Then weighting coefficient vector can be calculated by normalization of the maximal eigenvector, as shown in Eq. (8.26):

$W={(\frac{w_1}{{\displaystyle \sum }_{i=1}^n{w}_i},\frac{w_2}{{\displaystyle \sum }_{i=1}^n{w}_i},\cdots ,\frac{w_n}{{\displaystyle \sum }_{i=1}^n{w}_i})}^T,$ (8.26)

(8.26)

where $W$ is the weight coefficient vector, $w_i$ represents the weight of indicator i, n represents the total number of the indicators.

If $a_{ik}=a_{ij}{a}_{jk},i,j,k=1,2,\cdots ,n$, then the comparison matrix A can be recognized as consistent matrix. Theory proves that if n-dimensional comparison matrix is a consistent matrix, its maximal eigenvalue must be n. But, it is difficult to establish a comparison matrix which is consistent matrix absolutely. In actual cases, some comparison matrix that meets the condition of consistency check can be recognized as consistent matrix. Consistency ratio is the common method to judge whether a comparison matrix is consistent or not, as shown in Eq. (8.27):

$CR=\frac{CI}{RI},$ (8.27)

(8.27)

where CR is consistency ratio, CI is consistency index, RI is the average random index with the same dimension with A.
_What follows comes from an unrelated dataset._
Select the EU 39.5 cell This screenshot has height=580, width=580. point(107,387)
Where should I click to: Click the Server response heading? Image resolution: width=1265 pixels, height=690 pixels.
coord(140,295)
The value of average random index can be acquired in Table 8.3, the consistency index can be computed in Eq. (8.28):

$CI=\frac{{\lambda }_{\max }-n}{n-1},$ (8.28)

(8.28)

where ${\lambda }_{\max }$ represents the maximal eigenvalue of the comparison matrix A and n represents the dimension of the matrix.

When CR < 0.1, the matrix can be acceptable as consistent matrix, contrarily CR ≥ 0.1, the matrix should be modified until an acceptable one.

4.1 TOSPIS Ranking Method

TOPSIS which had been developed by Hwang and Yoon in 1980s holds the view that the best alternative should have the shortest distance from the ideal point and the longest distance from the antiideal point (Ching-Lai and Yoon, 1981). The optimal solution is the one near the ideal point and distant from the antiideal point (Chu and Su, 2012). But it has been found that sometime there is a solution that has the minimum Euclidean distance from the ideal solution may also has a shortest distance from the antiideal solution as compared to other alternatives, TOPSIS tries to find the solutions that are simultaneously close to the ideal point and far from the antiideal point (Shanian and Savadogo, 2006).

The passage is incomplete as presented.